__Text under study__
--------------------

Money aside, the real problem
from my perspective is that I can no longer find papers at all. The end result of their being locked
up by services that want money is that since I don't have a budget for purchasing papers, I don't get
to read them. That work has become dead to the community. Can the scientific community afford to
allow a large portion of its work to be locked away? Will science continue to develop, or will it wither
under the oppressive need to generate a revenue stream?
As a footnote to
the article on open-access publishing, let me point out that among the main beneficiaries of such
publishing are people like me, trained and interested in physics but not directly involved or institutionally
affiliated. Such "outsiders" are openly discriminated against by the preprint arXiv at Cornell
University. We are denied the option to contribute unless vigorously endorsed by a member of the
academic in-group. Does physics benefit from maintaining a person's lifelong interest in the
subject, and if so, what is being done by the American Physical Society and the American Institute
of Physics to foster such interest in the broader community?
Recently I had wanted to
consult a one-page comment that had appeared in the American Journal of Physics 18 years
ago. I could have gone to my local university's physics department library and copied the page for
10 cents. However, being 82 and lazy, I preferred to go online to the AIP website, where I discovered
that the page I wanted was available for downloading at a price of $19. Oddly enough, I paid this.
I might have gotten a discount if I could have remembered my "membership number," whatever that
is.
But I wonder how such a pricing
policy squares with some of the declaratory words emanating from AIP. For instance, the fine print
in the front of every PHYSICS TODAY issue states that AIP "serves physics and related fields . . .
with programs, services, and publications—information that matters." Well, if the information
matters at all, why not make it available to the public at a reasonable price? How does the current
AIP policy promote the diffusion—among the American taxpayers who are supposed to support
ever-growing federal physics investments—of knowledge of physics? Simply put, what is
not-for-profit about charging $19 for a one-page download of 18-year-old material?
[Editor's note: We invited Fred Dylla, executive director and CEO of the American Institute of Physics, to respond to Thomas Phipps.]
Dylla replies to Phipps:
It does seem inappropriate to pay $19 for a one-page download of an 18-year-old article. But one
has to dig below the surface to understand the economics of scientific journal publishing as a context
for the pricing of such journal products by nonprofit publishers.

--------------------

[Collected data]
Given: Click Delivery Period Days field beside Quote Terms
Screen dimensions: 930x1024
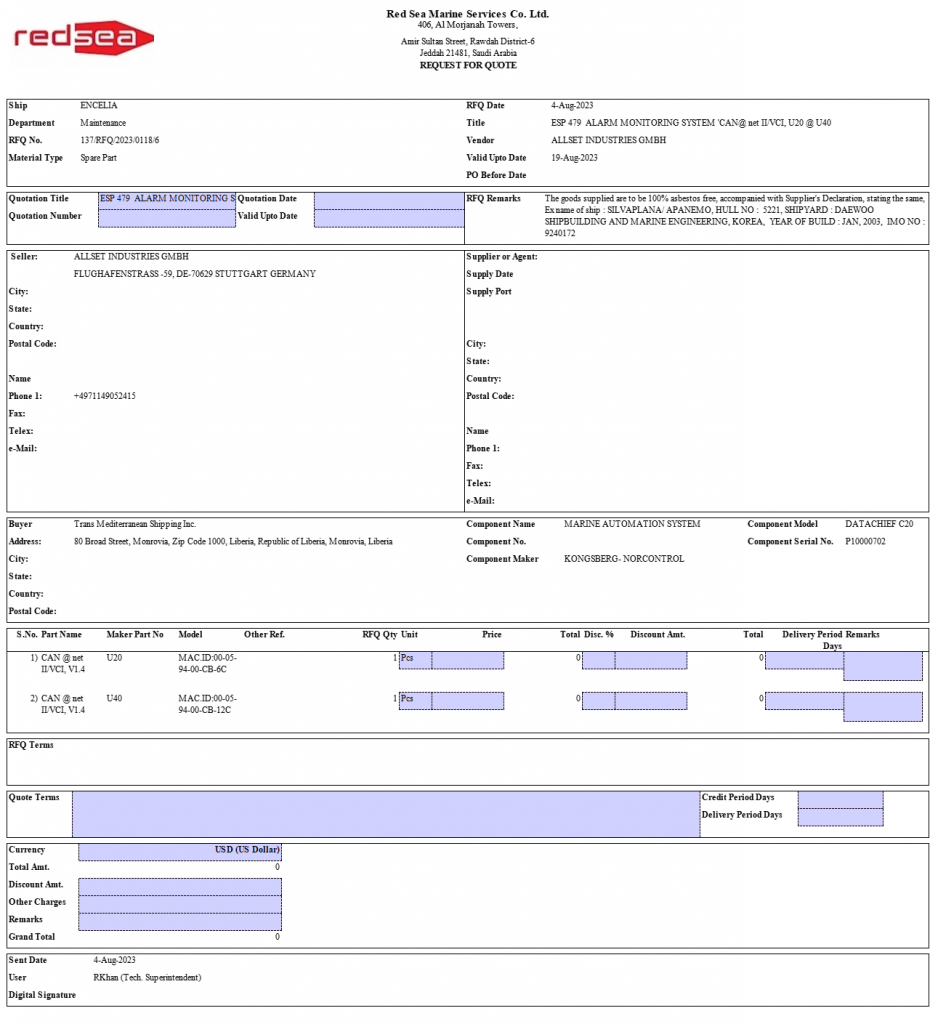Looking at the screenshot, I should [x=840, y=817].
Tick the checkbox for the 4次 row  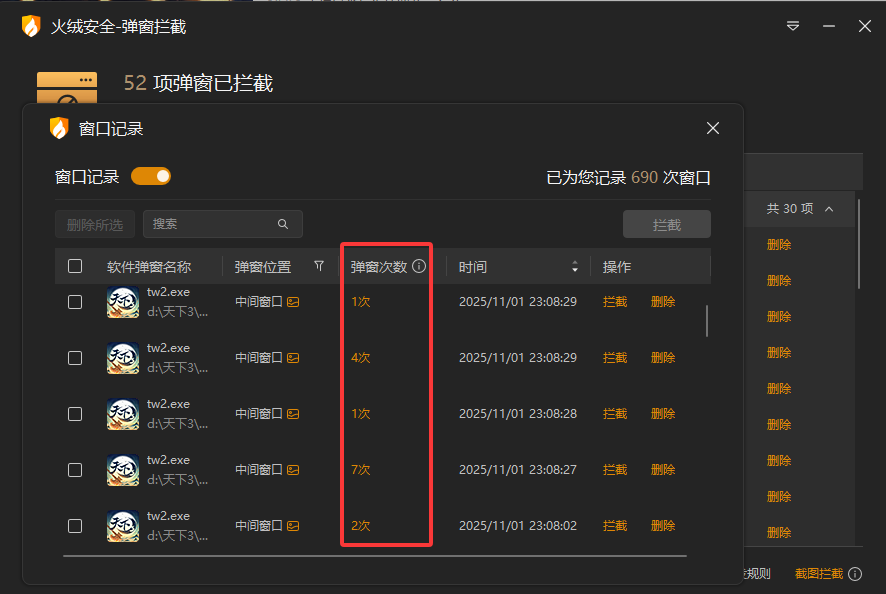75,358
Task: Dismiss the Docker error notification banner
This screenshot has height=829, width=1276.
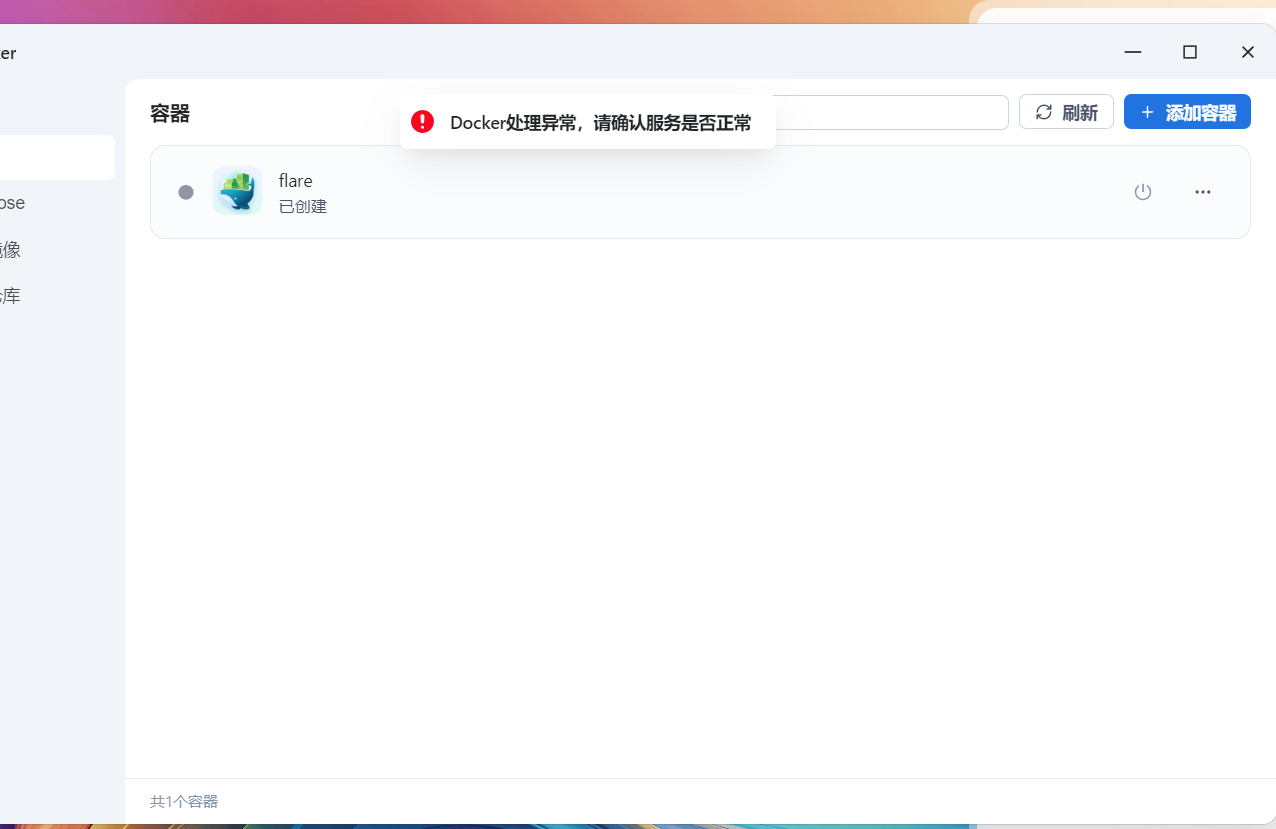Action: point(587,121)
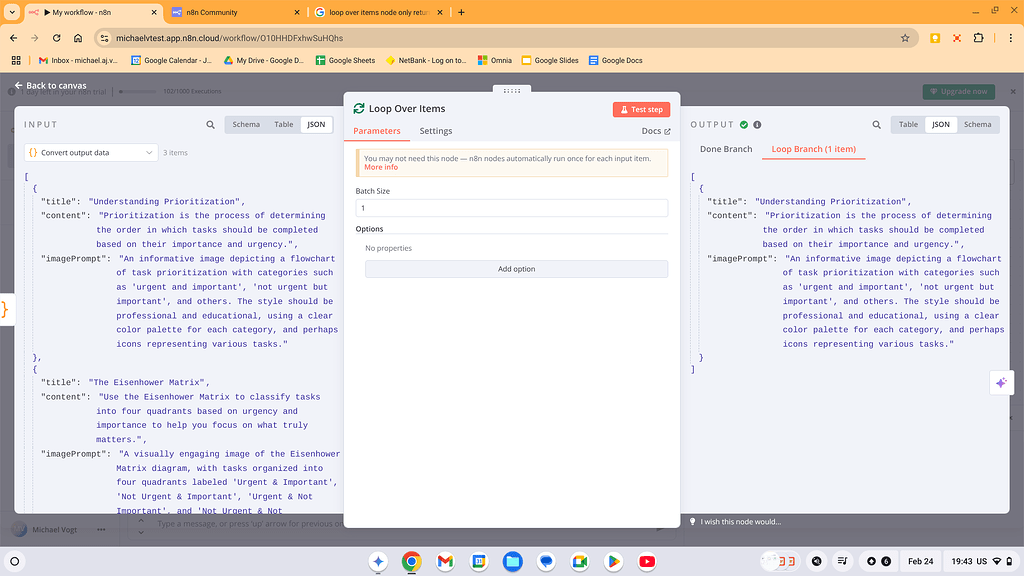Click the Batch Size input field
Image resolution: width=1024 pixels, height=576 pixels.
click(x=511, y=207)
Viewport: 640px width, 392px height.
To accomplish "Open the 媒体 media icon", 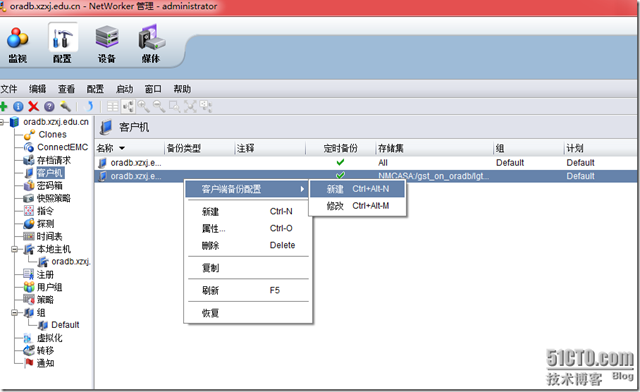I will pos(151,44).
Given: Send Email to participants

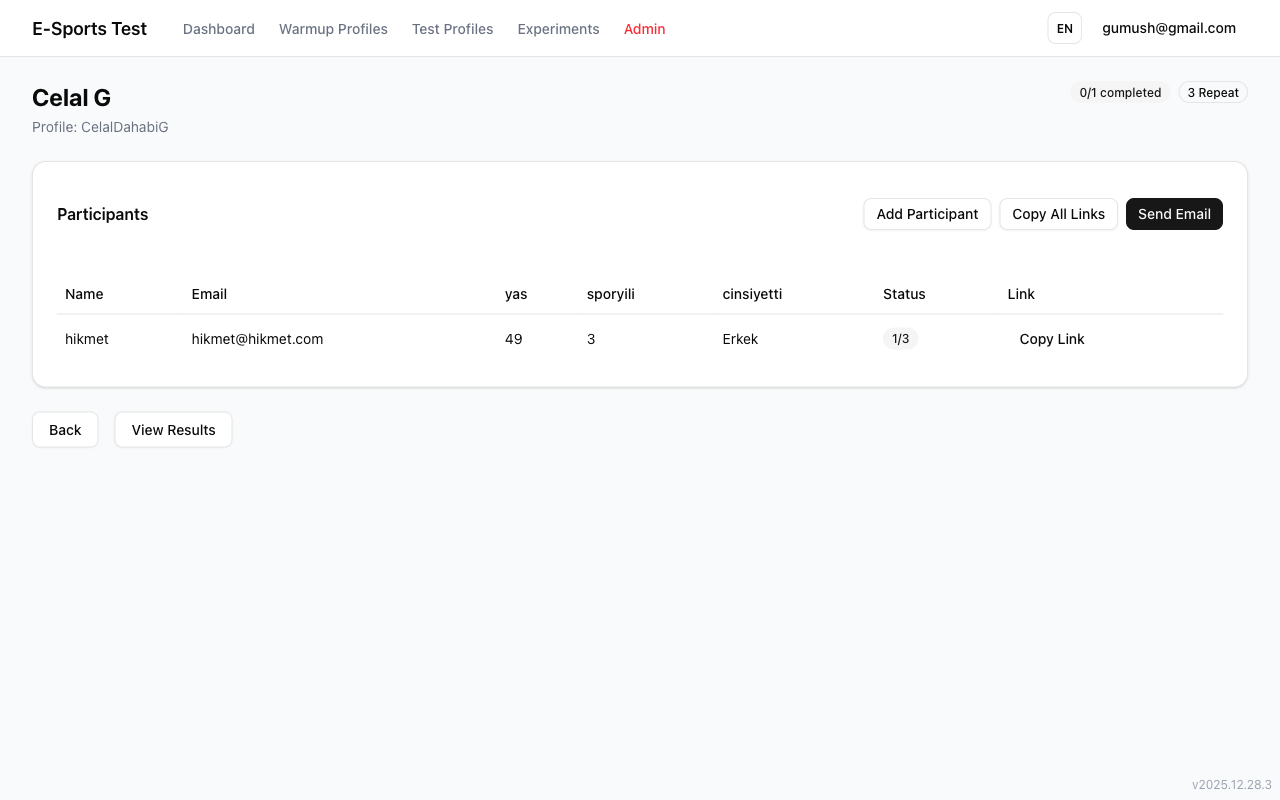Looking at the screenshot, I should pyautogui.click(x=1174, y=214).

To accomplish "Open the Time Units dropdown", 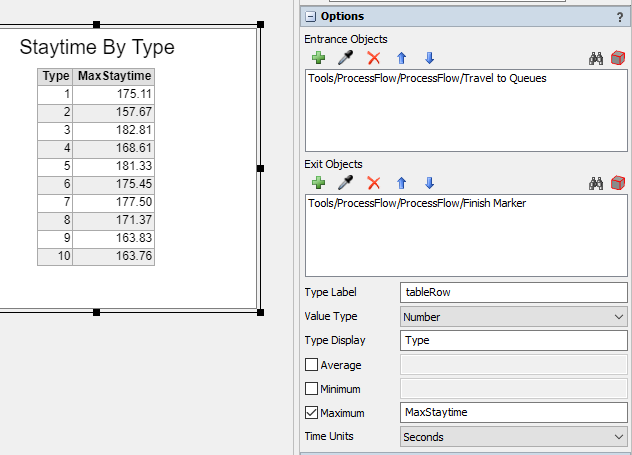I will pos(512,437).
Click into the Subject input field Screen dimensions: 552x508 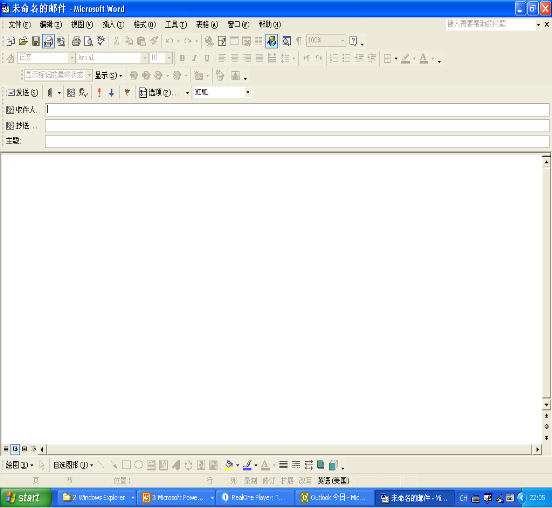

--------------------

__Required work__
1. Rewrite the paragraph beginning "Recently I had wanted to" from the letters on access to physics papers as a short bulleted list that keeps its main facts.
2. Retype everything from "But I wonder" down to "fields . . ." in the letters on access to physics papers.
3. Write what comes next in the letters on access to physics papers, picking up after the final sentence of the reply.

__Outputs by task__
1.
- The writer wanted a one-page comment published in the American Journal of Physics 18 years earlier.
- It could have been copied for 10 cents at the local university's physics department library.
- Being 82 and lazy, the writer went to the AIP website instead, where the page cost $19 to download.
- The writer paid the $19.
- A discount might have applied if the writer had remembered a "membership number."

2.
But I wonder how such a pricing
policy squares with some of the declaratory words emanating from AIP. For instance, the fine print
in the front of every PHYSICS TODAY issue states that AIP "serves physics and related fields . . .

3.
The American Institute
of Physics (AIP) publishes several of the most highly cited and subscribed-to physics journals
(for example, Applied Physics Letters and the Journal of Applied Physics), and
also provides publishing services for many of its member societies, including the American Physical
Society and the American Association of Physics Teachers, publisher of the American Journal
of Physics.
Producing a high-quality,
peer-reviewed archival journal such as AJP involves significant costs, including those
for a reliable online platform that has made AJP and other member-society journals available
to a much wider audience than did the former print-only subscriptions. AIP has also made major investments
to digitize and make available electronically journal issues that were published in print long
before the industry made the transition to digital. Those real costs are recovered, by and large,
through institutional subscriptions paid by libraries and research institutions. The cost of
producing one typical article is between $1500 and $3000. Considering the average journal subscriber
base, a $20 price for a nonsubscriber to download an article is not out of line.
AIP's online platform,
Scitation, already provides free access to full abstracts, index terms, and search capabilities
for more than a million articles. Our journal prices are significantly lower than those for similar
journals produced by commercial publishers, and we invest the modest return in outreach services
such as lay-language translations of important research results, subsidized programs for students,
and subsidized student and member-society subscriptions for PHYSICS TODAY.